Поэтому, войдя к нему, она вся напряглась и сжалась в комок, с твердой решимостью все равно сказать то, что она хотела, и не дать ему обидеть ни себя, ни Сабурова, ни, больше всего, то новое, что вошло и наполнило ее жизнь радостью.
– Товарищ военврач, у меня к вам просьба.
– Надеюсь, вам ничего не нужно ампутировать, – сказал он с привычной улыбкой. – Все обращаемые ко мне просьбы обычно ограничиваются этим.
– Нет, – ответила она. – Здесь лежит… один капитан, капитан Сабуров…
– Сабуров? Ага, помню. С ушибами. Ну?
– Он выздоравливающий.
– Совершенно верно. Очень приятно. Так что же из этого?
– У меня здесь мама живет в деревне…
– Тоже очень приятно. Но какое отношение имеет одно к другому?
– Я прошу, – продолжала Аня, подняв на него глаза, – я хочу, пока он выздоравливающий, взять его к нам.

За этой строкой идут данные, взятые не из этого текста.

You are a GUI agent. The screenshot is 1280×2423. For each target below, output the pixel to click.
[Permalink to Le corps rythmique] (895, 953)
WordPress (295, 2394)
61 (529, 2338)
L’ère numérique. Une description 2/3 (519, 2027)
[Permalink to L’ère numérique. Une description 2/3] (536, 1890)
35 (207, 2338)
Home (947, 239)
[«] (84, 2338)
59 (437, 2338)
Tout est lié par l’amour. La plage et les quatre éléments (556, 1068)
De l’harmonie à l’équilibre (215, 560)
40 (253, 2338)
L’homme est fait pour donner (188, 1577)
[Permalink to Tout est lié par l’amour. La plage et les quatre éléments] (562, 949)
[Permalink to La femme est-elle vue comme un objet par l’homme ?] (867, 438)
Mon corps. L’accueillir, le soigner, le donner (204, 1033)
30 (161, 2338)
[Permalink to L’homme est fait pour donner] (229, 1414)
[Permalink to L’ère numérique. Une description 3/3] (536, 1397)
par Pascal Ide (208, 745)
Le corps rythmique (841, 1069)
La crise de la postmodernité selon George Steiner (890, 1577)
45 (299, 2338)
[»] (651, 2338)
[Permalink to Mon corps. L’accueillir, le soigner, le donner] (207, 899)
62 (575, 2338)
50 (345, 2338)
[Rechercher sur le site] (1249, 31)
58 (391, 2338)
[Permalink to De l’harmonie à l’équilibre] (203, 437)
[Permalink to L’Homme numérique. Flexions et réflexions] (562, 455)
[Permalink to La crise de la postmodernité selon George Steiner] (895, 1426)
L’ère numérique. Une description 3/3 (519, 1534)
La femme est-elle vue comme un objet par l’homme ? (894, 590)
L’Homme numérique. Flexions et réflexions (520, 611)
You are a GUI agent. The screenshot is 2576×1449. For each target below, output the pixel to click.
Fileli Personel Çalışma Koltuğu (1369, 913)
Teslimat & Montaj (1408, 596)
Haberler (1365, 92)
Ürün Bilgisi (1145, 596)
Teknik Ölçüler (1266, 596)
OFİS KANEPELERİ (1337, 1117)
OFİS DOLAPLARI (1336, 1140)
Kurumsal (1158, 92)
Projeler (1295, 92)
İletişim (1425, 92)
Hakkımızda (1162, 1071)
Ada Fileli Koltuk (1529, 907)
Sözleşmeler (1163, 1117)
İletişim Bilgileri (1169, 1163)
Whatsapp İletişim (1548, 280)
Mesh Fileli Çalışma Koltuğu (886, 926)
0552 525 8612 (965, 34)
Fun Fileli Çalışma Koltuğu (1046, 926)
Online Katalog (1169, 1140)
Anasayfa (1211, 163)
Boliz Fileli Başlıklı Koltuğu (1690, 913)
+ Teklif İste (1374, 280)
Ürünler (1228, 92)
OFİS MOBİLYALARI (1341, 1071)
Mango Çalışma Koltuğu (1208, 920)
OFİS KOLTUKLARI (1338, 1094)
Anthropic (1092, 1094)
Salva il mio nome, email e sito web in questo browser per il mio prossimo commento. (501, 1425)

У нее были такие ясные, обрекающие на молчание глаза, что главный врач, у которого с языка уже готова была сорваться неопрятная шутка, промолчал.
– Я его хочу взять к нам. Я вас очень прошу…
– Зачем? – уже серьезно спросил он.
– Ему там будет лучше.
– Почему?
– Ему там будет лучше, – упрямо
– Он что, ваш родственник?
– Нет, но… мне это очень нужно. Я должна быть с ним вместе, – отчаянно сказала она, решившись с этой минуты на любые слова, к каким бы он ее ни вынудил, и на любые признания, даже ложные.
Главный врач считал в порядке вещей то, что у его сестер и санитарок бывали романы с выздоравливающими, и не преследовал их, присвоив себе лишь право беззлобно, но грубовато шутить над этими маленькими тайнами. Но с такой откровенной, бесстрашной просьбой к нему обращались впервые.
Он растерялся от неожиданности и от взгляда Ани, смотревшей на него с такой свирепой надеждой, что он почувствовал себя почти как за операционным столом во время трудной операции.
Он должен был решать судьбу чужой жизни – это было ясно. Здесь нельзя было отвечать: «Посмотрим, как он себя чувствует», или: «Это не положено по правилам», или: «Надо подумать», – и, к чести его, ему не пришло в голову сказать ни одной из этих фраз. Ему оставалось сказать только «да» или «нет», и он сказал:
– Да, хорошо.
Разговор оказался неожиданно коротким. Ни он, ни Аня не знали, что говорить дальше, особенно Аня, приготовившаяся к отпору. Она полминуты растерянно постояла против него и, даже не поблагодарив, вышла.
Через час Сабурова в маленьком докторском «газике» перевезли на другой конец деревни – на выселки, в один из стоявших у самой воды домиков. Ниже домика протекала вода – спокойная, медленная и зеленая. Это был один из бесчисленных рукавов волжской Ахтубы. От воды к дому маленькой аллейкой поднималось несколько низкорослых ив. И вода, и оголенные деревья, и вросший в землю маленький домик показались Сабурову почти такими же тихими, как госпиталь.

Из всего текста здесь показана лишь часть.